— START SELECTED TEXT —

Thursday, December 6, 2007

Nature vs. Nurture

Having studied to be a school teacher with a minor in child development, I was always intrigued by the whole nature versus nurture theory. It's the debate whether nature, or heredity, plays more of an important role in human behavior, or whether nurture, or environmental influences, play a more important role in how a human will develop.

Before having kids, I believed that nurture was much more important in explaining human behavior. After having kids my opinion has changed.
Since birth, my kids have been treated equally, given the same rewards and punishments for equal offenses. They receive the same love and attention, cuddling and playing, yet they are SO DIFFERENT! I couldn't have four children with more different personalities!
Angel, my caring, outgoing daughter, can change moods at the drop of a hat. One minute she is loving on you, making you feel more important than the president, and the next moment she is expressing her anger at you for something you said or did.
She is my child who has an answer for everything! The other day, I found at least two pair of panties lying around the house. When I questioned her as to why she kept changing, she
disgustedly replied with a huff, as if I should have known, "Mom, I change because I have little accidents." When questioned by my mom today as to why she and her sisters eat their buggers, she once again hastily replied with her hands in the air, "What do you expect from us. We like to eat buggers."
Angel is also my easily frustrated child. She gives up easily if the task at hand takes more than 20 seconds. She has no problem letting someone else do the work for her.
She prefers to be standing in the same square foot that I am standing in AT ALL TIMES!
Her screams are enough to shatter a window faster than a rock could.
Her care and concern for others is a trait that I hope she displays well into adulthood.
Isaac, my independent one, can entertain himself with the littlest of things. A stick and a rock would satisfy him for minutes on end. Although he too, frustrates easily, he continues to work at his task until it is completed. Typically, he is working through tears the whole frustrating time!
There are times when Isaac's independence gets him into trouble. He feels free to mosey into the pantry for a snack, while it isn't even snack time, choosing snacks that aren't even designated snacks. The other day he walked upstairs chewing on something obviously yellow. When I questioned him on what it was he was eating, he assuredly answered me that he was eating his chosen snack of "Kid's Gum" also known as Laffy Taffy. He said it with such confidence, it was difficult to reprimand him for it.

— END SELECTED TEXT —
— START EXTRACTED DATA —

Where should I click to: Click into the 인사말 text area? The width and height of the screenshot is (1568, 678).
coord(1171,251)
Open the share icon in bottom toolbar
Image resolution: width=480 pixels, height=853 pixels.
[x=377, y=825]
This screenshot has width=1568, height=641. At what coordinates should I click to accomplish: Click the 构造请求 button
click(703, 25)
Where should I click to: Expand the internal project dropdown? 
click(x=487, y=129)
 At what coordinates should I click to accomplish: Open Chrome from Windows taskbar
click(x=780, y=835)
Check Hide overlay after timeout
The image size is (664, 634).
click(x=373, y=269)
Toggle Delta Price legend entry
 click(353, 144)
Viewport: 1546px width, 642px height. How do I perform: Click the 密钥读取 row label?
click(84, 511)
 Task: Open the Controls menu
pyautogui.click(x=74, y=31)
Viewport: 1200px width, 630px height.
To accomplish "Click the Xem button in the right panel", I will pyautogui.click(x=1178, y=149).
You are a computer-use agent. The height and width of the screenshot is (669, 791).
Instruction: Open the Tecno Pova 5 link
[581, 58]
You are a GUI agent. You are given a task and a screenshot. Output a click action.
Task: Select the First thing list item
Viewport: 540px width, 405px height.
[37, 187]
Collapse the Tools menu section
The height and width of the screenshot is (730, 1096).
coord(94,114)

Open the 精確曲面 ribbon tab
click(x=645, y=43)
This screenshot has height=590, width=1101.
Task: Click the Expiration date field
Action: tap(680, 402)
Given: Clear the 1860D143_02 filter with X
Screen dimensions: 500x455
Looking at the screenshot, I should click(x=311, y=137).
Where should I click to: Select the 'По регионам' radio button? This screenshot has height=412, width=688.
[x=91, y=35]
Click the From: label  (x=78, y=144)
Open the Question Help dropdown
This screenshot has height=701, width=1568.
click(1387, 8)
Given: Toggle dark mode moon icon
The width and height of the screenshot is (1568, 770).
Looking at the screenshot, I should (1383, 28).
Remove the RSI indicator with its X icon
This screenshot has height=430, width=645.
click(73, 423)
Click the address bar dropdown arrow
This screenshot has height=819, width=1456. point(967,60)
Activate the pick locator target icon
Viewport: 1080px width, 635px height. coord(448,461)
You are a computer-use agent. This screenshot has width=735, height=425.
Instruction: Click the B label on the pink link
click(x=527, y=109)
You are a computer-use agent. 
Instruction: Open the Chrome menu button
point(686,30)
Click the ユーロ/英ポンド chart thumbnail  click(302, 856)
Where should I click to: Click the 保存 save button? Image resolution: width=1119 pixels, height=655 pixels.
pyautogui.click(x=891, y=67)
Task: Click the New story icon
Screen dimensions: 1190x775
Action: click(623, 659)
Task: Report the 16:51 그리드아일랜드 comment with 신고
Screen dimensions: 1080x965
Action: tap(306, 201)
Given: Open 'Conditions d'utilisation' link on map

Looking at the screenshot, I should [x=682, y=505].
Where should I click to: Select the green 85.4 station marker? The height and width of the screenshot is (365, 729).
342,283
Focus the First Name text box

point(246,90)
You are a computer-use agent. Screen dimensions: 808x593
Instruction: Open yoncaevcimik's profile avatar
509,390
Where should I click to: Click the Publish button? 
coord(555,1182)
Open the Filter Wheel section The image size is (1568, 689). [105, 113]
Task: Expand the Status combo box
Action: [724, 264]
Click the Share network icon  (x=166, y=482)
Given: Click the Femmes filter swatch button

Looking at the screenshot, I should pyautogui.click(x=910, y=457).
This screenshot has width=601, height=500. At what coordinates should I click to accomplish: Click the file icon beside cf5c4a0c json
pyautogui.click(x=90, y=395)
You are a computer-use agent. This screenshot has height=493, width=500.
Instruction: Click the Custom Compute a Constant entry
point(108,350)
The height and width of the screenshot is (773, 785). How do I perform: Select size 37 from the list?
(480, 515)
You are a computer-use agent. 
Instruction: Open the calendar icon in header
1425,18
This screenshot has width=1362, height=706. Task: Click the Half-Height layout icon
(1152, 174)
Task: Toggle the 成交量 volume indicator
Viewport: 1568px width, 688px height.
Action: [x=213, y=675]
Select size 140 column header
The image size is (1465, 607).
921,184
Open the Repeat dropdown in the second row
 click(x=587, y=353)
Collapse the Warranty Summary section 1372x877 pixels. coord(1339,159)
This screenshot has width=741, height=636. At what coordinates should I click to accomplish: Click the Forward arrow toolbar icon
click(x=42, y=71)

— END EXTRACTED DATA —

## THE TASKS
1: Decide whether each statement below agrees with the nature versus nurture post. For each, answer yes or no and quote the words of the post that settle it.
(a) Before becoming a parent, the writer thought nurture mattered more in explaining human behavior.
(b) Isaac gives up on a task once he becomes frustrated.
(c) The writer has three children.
2: Write the next part of the nature versus nurture post, picking up after its final sentence.

## RESULTS BY TASK
1:
(a) Yes: "Before having kids, I believed that nurture was much more important in explaining human behavior."
(b) No: "Although he too, frustrates easily, he continues to work at his task until it is completed."
(c) No: "I couldn't have four children with more different personalities!"

2:
Isaac tries to make a deal about everything. He continually tries to increase his snacks by one or two servings. Yesterday, I agreed that he could have 3 yogurt covered pretzels before dinner. Not satisfied, he requested 6. Standing firm, I offered 3. I felt as if I was at a swap meet selling items, for he came back with, "How about 5?" Eventually, but not before a determined effort, he grabbed the 3 pretzels and left the kitchen.
Although he no longer takes naps, he's a marvelous sleeper at night.
He's completely content sitting inches from the television screen watching whatever picture is moving across it!
He enjoys spending the night at any one's house that will host him.



Bella's feisty personality always keeps us on our toes. She gets great joy out of instigating her brother and sisters. Her newest technique is repeating everything they say. It is her most successful technique to date, as it drives all three of them crazy!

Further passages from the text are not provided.